DATA UNDER STUDY →
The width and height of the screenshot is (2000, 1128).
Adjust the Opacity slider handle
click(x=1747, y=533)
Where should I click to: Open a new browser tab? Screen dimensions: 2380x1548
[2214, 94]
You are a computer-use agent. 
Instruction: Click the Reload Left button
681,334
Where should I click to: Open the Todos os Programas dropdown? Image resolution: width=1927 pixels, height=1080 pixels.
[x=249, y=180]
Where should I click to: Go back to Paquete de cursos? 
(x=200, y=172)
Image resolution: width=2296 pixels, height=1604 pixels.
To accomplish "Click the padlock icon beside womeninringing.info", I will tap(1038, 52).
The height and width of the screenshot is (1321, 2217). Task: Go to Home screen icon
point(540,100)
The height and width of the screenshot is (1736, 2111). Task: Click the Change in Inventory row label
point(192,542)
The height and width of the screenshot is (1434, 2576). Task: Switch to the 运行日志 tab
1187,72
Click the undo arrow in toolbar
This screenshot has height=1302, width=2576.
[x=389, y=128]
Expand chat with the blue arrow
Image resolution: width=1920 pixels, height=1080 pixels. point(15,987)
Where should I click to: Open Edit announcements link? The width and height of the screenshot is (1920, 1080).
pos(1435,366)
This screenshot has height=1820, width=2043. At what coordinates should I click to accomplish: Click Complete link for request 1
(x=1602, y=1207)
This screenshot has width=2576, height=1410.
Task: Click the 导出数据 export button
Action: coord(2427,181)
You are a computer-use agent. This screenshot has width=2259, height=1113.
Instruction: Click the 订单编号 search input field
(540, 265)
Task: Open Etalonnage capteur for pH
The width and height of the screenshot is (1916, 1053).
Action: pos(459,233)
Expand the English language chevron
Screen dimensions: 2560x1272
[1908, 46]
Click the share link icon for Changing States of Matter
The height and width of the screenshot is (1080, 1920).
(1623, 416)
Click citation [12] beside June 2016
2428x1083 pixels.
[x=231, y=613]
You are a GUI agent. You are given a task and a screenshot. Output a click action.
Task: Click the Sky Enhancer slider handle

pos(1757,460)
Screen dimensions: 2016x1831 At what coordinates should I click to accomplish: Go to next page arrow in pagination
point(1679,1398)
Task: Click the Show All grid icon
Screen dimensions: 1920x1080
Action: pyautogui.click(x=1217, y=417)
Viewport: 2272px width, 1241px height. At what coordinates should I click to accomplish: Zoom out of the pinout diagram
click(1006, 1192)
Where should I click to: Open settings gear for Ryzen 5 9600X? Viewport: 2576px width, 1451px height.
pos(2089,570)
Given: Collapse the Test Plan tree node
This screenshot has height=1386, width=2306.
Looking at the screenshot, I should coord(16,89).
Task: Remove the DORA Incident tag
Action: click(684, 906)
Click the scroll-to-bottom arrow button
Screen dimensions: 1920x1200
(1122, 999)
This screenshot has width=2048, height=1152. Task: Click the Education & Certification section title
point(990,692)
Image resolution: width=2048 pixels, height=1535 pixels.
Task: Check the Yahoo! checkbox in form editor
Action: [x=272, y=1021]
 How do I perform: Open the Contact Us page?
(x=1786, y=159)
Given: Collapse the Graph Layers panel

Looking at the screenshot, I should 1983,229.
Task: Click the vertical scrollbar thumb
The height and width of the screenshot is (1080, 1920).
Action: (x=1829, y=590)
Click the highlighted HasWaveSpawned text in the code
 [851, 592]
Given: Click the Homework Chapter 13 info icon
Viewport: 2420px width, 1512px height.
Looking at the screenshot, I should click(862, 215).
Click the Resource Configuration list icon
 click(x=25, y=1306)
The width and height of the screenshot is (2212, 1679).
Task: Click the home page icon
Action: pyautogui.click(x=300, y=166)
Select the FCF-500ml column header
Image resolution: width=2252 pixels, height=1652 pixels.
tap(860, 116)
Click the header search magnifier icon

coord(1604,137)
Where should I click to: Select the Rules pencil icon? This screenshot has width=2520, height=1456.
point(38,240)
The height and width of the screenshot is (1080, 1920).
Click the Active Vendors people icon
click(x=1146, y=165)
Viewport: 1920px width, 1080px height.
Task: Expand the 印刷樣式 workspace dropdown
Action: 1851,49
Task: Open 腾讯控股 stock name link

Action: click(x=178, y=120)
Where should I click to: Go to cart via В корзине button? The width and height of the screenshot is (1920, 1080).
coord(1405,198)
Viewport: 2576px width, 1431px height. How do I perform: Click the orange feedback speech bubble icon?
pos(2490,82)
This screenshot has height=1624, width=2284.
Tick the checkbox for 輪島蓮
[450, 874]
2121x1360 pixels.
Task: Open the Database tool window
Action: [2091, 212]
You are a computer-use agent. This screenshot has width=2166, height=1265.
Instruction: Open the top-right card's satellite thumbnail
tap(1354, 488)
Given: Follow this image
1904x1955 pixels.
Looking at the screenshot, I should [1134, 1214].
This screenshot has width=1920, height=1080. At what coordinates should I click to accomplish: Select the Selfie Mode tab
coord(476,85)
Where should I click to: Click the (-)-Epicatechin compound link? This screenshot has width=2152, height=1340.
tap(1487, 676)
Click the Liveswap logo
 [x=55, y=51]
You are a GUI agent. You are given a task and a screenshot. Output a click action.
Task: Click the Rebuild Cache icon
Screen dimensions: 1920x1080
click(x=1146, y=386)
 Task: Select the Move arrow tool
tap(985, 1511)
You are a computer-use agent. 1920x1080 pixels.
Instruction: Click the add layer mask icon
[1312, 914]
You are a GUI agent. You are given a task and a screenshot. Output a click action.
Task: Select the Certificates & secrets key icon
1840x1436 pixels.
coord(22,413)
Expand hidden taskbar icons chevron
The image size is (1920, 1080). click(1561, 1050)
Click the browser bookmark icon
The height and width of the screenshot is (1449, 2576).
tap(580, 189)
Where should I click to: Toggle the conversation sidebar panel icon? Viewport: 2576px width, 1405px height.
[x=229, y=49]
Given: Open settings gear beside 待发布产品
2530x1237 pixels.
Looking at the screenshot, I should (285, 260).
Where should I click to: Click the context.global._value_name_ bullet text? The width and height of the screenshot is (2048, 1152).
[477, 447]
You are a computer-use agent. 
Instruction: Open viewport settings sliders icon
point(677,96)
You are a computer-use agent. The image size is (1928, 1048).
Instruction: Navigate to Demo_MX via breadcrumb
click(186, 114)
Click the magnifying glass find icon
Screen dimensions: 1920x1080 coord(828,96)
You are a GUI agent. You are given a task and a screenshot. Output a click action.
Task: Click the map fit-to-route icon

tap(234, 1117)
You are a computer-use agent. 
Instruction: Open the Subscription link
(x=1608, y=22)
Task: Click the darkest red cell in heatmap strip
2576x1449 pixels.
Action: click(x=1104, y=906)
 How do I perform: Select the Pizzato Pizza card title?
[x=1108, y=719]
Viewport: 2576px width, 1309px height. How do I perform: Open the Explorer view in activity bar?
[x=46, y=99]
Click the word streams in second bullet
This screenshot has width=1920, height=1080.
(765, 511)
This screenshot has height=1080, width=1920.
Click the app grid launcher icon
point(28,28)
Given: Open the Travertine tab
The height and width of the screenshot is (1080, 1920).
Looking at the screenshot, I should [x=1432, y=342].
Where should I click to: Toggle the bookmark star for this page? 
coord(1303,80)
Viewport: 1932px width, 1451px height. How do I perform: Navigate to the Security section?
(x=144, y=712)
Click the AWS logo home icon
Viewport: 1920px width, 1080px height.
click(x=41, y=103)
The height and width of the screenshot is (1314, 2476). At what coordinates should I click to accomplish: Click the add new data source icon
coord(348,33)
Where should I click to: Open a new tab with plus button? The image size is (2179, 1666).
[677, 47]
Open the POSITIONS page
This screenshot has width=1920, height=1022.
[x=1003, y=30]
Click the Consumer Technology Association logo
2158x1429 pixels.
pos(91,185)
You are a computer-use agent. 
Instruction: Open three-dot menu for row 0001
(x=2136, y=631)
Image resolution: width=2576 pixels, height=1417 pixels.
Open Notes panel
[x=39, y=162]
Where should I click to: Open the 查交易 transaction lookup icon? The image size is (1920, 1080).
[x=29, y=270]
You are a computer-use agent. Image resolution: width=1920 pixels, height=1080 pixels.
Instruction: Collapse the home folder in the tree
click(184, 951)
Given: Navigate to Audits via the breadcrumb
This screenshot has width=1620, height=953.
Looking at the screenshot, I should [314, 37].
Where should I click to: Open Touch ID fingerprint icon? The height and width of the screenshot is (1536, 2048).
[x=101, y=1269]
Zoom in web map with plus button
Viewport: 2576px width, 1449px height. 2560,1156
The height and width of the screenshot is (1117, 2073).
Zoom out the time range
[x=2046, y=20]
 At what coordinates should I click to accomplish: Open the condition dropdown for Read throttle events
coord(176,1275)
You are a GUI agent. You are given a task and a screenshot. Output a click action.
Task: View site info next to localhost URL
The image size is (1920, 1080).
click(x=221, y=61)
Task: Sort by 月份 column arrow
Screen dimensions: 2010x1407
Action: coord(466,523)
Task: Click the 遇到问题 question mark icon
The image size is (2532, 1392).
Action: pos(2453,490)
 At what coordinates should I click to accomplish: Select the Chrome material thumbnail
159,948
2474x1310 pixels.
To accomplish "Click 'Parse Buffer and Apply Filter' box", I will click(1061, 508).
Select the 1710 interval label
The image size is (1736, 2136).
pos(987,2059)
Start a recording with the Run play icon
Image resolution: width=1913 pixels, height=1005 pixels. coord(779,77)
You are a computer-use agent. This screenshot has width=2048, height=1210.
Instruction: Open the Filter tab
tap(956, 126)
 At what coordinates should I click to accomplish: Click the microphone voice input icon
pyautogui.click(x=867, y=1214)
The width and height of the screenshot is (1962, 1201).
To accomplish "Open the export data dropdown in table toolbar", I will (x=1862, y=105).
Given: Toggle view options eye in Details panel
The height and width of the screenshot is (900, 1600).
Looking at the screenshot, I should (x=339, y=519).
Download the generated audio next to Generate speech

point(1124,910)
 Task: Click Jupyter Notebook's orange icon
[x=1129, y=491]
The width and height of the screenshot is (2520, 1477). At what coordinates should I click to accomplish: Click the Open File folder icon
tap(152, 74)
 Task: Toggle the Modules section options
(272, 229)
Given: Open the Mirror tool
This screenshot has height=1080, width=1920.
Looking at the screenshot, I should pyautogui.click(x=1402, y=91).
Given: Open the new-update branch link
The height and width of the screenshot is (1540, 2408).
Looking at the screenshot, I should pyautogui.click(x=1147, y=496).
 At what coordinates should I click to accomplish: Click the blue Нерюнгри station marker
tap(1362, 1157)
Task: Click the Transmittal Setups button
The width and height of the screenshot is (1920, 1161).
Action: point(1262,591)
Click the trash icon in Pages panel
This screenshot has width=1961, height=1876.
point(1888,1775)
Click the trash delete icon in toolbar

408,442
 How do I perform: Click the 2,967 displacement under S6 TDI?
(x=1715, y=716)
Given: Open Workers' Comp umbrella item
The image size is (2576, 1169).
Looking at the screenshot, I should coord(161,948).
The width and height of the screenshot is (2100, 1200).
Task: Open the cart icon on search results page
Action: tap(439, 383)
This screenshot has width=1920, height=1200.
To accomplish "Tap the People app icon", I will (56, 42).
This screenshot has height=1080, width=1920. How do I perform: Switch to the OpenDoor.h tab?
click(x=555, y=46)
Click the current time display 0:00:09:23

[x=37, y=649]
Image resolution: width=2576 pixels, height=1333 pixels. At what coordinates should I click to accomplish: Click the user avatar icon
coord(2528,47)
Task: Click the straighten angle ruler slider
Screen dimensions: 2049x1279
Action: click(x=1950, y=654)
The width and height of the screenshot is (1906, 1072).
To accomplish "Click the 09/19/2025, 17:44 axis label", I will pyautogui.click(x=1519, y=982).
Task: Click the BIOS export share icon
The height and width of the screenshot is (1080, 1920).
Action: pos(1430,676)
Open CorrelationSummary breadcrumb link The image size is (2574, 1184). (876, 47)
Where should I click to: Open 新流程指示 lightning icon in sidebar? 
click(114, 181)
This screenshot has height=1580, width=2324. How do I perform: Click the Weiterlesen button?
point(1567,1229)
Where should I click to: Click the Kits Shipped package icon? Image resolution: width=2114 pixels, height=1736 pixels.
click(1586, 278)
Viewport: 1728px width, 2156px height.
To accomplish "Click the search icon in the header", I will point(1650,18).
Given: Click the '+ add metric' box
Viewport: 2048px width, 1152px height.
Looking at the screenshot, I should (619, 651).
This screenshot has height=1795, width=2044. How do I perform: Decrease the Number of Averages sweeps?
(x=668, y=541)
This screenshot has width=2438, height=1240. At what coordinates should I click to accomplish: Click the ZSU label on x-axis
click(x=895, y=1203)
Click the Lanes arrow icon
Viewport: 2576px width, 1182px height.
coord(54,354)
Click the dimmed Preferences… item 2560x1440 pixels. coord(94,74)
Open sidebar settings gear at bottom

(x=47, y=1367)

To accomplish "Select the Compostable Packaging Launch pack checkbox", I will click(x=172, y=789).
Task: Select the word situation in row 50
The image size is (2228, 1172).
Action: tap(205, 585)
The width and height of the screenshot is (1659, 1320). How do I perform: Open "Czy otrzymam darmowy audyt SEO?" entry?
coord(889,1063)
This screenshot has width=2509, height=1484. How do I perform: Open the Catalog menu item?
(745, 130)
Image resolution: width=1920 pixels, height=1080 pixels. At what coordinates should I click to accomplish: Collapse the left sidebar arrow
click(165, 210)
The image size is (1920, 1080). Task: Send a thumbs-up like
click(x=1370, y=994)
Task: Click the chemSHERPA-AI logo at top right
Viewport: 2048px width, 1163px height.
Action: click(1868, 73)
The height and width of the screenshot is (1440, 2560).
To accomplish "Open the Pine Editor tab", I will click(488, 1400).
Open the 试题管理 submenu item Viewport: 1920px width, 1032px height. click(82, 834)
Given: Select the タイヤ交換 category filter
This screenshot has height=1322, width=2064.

WHAT THE TASK REQUIRES →
Return every line of the entries above that the string "computer" appears in.

EXERCISE SOLUTION →
You are a computer-use agent. 
You are a computer-use agent. This screenshot has width=2259, height=1113.
You are a computer-use agent. This screenshot has width=2166, height=1265.
You are a computer-use agent. 1920x1080 pixels.
You are a computer-use agent. 
You are a computer-use agent. The image size is (1928, 1048).
You are a computer-use agent. 
You are a computer-use agent. 
You are a computer-use agent. Image resolution: width=1920 pixels, height=1080 pixels.
You are a computer-use agent. This screenshot has width=2048, height=1210.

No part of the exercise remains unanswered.